Another point of view is that two subspaces (v[1],...,v[d]) and (u[1],...,u[d]) intersect each other if and only if they agree on all positions without stars. Or in other words: there is no such index k, that v[k]<>u[k] and v[k]<>* and u[k]<>*.
So, given a vector (v[1],...,v[d]), you can predict that any intersecting subspace will be described by a vector (u[1],...,u[d]) of some particular form. That is, it can be achieved from (v[1],...,v[d]) by using some simple substitution rules:
a) you can change any number to a star
b) you can change any star to any number
c) you can not use both above rules for the same index k
The problematic rule “b)” allows infinitely many possibilities.
To overcome this we introduced the question mark symbol, which represents “any number” without stating any particular number. A path of operations leading from (v[1],..,v[d]) to (u[1],..,u[d]) was then explored from the other end, by trying to substitute numbers in (u[1],...,u[d]) by question marks. If we could reach the same term from both ends, then we know that there is a path from one end to the other, even though there is an infinite maze in the middle.
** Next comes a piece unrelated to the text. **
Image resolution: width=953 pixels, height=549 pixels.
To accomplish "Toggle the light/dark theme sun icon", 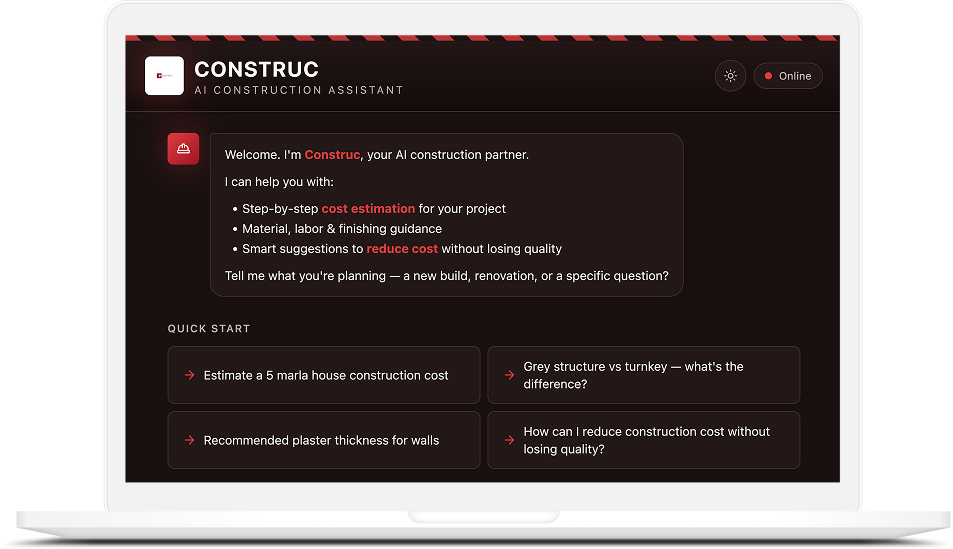I will pyautogui.click(x=730, y=76).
As pointed before, you can use this technique for higher number of columns, or keep focus on just a few of them at the expense of premature invalidation. You can easily use this for a topology without local caches, by storing everything in the global cache. You can adapt the technique to columns storing strings, or nulls, or whatever. You can use it for noSQL databases if you need to. But this is not the end of possible improvements.

If you know in advance what kind of write queries you will perform, that is -- if you know what subspaces will they have, you can “trim” the graph, to a smaller one, which will result in faster reads and writes, as you will not have to fetch that many (is 4 many ?) keys.

For example if your modifications are just single-row operations (INSERT one row, DELETE one row), then your modifying queries subspaces never have stars in them. You can immediately see from the substitution rules, that you will never-ever increment revisions of artifcial subspaces (these with question marks), as “?” can be made only from “*”. If so, then it is not necessary to fetch them, or even think about them. You can safely ignore them.
Now, read queries only depend on revisions of vectors which differ from the original vector by replacing something with question marks. Since such revisions are not used in this setting, you only need to fetch revision of the original vector, which obviously had no question marks. This allows for quite fast and simple implementation, which fetches only single key from global cache. Actually my original framework forbid any other modifications than row-by-row just to get this extra-fast reads. I believe that in many real-world scenarios you never INSERT more than a single row at once. I’ve seen cases where you had an urge to DELETE many rows at once (for example when cleaning up dependent records), and may feel bad about the idea of doing it row-by-row. Think about amortized cost though: each of these rows you delete had had to be added at some point in the time, and if you already feel comfortable with the idea of adding rows one-by-one, then you already paid enough credit to not worry about the deletes.

That’s it folks. Now, which frameworks implement this idea, and in which paper I can read about it, and how many years did I overslept?